How to complete this task: Find the line containing "You are a computer-use", then return it and every line after it through the end of the records, exactly. Leave out pictures.

Records from a collection:
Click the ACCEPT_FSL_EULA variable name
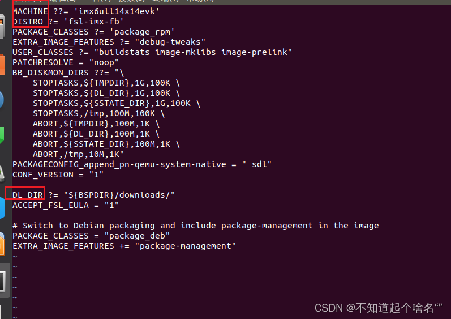point(48,205)
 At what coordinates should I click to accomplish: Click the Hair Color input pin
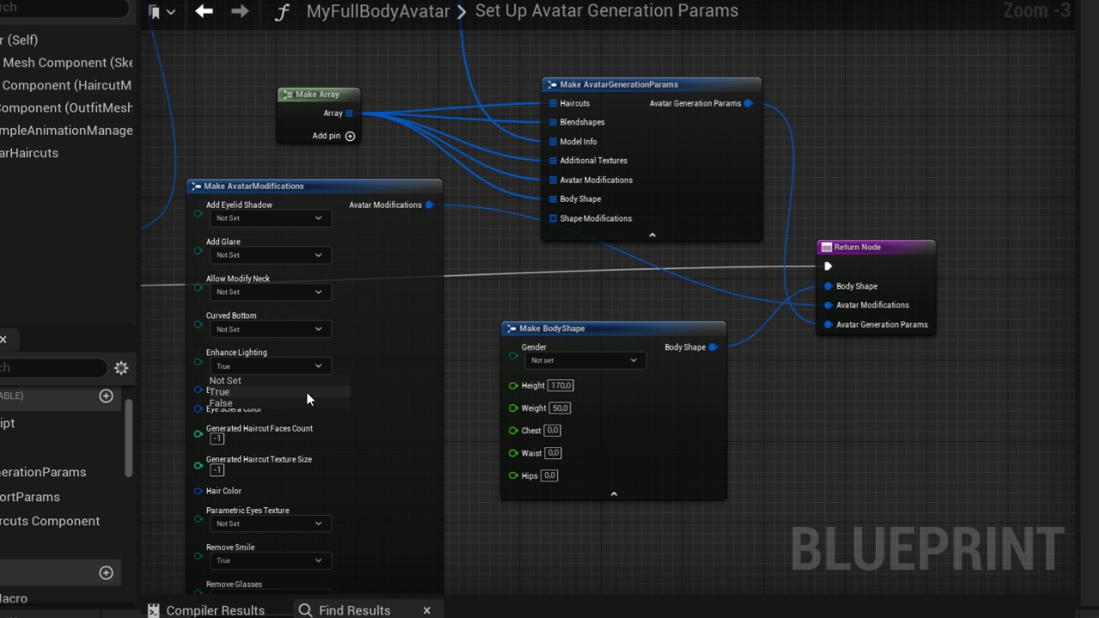pyautogui.click(x=198, y=491)
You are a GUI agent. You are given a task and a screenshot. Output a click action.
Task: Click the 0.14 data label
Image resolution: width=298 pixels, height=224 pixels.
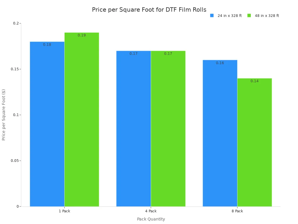pyautogui.click(x=255, y=81)
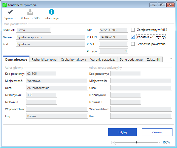Viewport: 177px width, 148px height.
Task: Click the Zamknij button
Action: (157, 132)
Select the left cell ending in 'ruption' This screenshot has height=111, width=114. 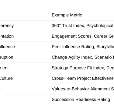click(x=25, y=57)
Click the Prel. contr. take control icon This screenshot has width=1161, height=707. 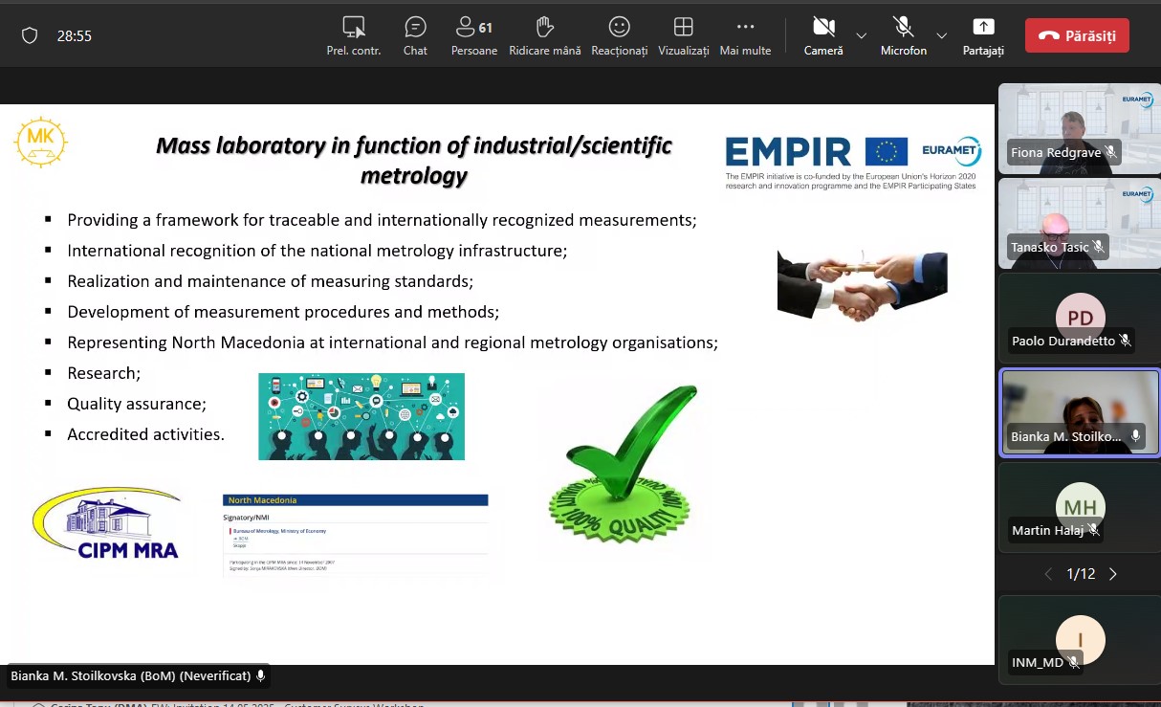[354, 35]
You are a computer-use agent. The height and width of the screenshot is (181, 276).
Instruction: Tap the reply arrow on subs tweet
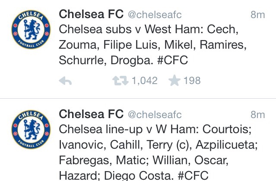pos(65,81)
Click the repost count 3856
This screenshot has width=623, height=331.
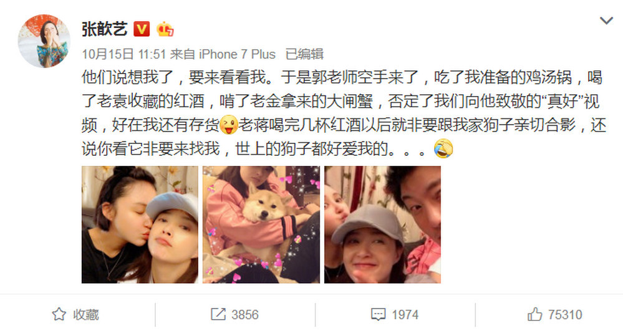point(245,315)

Task output:
You are a computer-use agent. The height and width of the screenshot is (181, 276).
Instruction: Tap the reply arrow on subs tweet
pos(65,81)
Click the repost count 3856
This screenshot has width=623, height=331.
point(245,315)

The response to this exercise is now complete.